» **Work task 1**: According to the memorial post, how many years have passed since the writer's mother died?
» **Work task 2**: Rewrite everything in the memorial post from "This is the" down to "sounded about right.", swapping "Richfield" for "town".

» **Text for analysis**:

This is the day that my mom passed away. It is so hard to believe that she has been gone for 3 years. Somedays it seems like she just left, others it seems like she has been gone forever. I miss her so much everyday of my life. There are some days that as me and Tevita are driving down to Richfield, I just start crying. He just holds my hand and cries with me. We both miss her so much. Tevita found the following and I thought it sounded about right.
God saw you getting tired and a cure was not meant to be
So he put his arms around you and whispered, "come to Me."
With tearful eyes we watched you, as we saw you pass away
Although we loved you deeply, we could not make you stay.
Your golden heart stopped beating, hard working hands at rest
God broke our heart to prove to us, He only takes the Best!
That is so true! He did take the best when He took my mom. I so wish I could have one more hug from her. I wish she would have been there to see my little girl get baptized. I wish she was going to be in the hospital room as her grandson is born. I wish I could tell her just one more time that I love her so much and I am so thankful for everything she did for me. I am so sorry about being a brat to her. She was my best friend and I miss her deeply. I love you mom~

4 comments:
Jodi, what a beautiful tribute to such a wonderful woman. I'll never forget how your sweet mom welcomed me in her home when I went to the Tech and we'd go there between classes. I was actually just thinking about that today. She was always such a kind lady. I can't even imagine how hard it is for you and your family to go on without her. I know I've told you before, but I have no doubt she's smiling at you from Heaven and is so very proud of the fine woman, wife and mom you are. You had a great role model to look up to.

» **Stored data**:
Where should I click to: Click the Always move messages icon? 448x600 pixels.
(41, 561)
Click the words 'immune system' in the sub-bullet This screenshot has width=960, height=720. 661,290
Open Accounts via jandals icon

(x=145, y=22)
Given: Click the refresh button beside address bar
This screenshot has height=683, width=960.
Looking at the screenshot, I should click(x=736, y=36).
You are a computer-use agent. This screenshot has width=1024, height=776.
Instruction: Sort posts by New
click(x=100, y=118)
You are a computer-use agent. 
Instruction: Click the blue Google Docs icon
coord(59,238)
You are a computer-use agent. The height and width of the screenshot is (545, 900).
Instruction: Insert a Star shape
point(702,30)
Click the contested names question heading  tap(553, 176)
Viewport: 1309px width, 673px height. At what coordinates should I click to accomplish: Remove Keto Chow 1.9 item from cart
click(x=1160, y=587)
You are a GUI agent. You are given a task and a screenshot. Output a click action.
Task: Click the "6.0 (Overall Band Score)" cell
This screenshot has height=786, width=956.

» **Exercise output 1**: Three years.

» **Exercise output 2**:
This is the day that my mom passed away. It is so hard to believe that she has been gone for 3 years. Somedays it seems like she just left, others it seems like she has been gone forever. I miss her so much everyday of my life. There are some days that as me and Tevita are driving down to town, I just start crying. He just holds my hand and cries with me. We both miss her so much. Tevita found the following and I thought it sounded about right.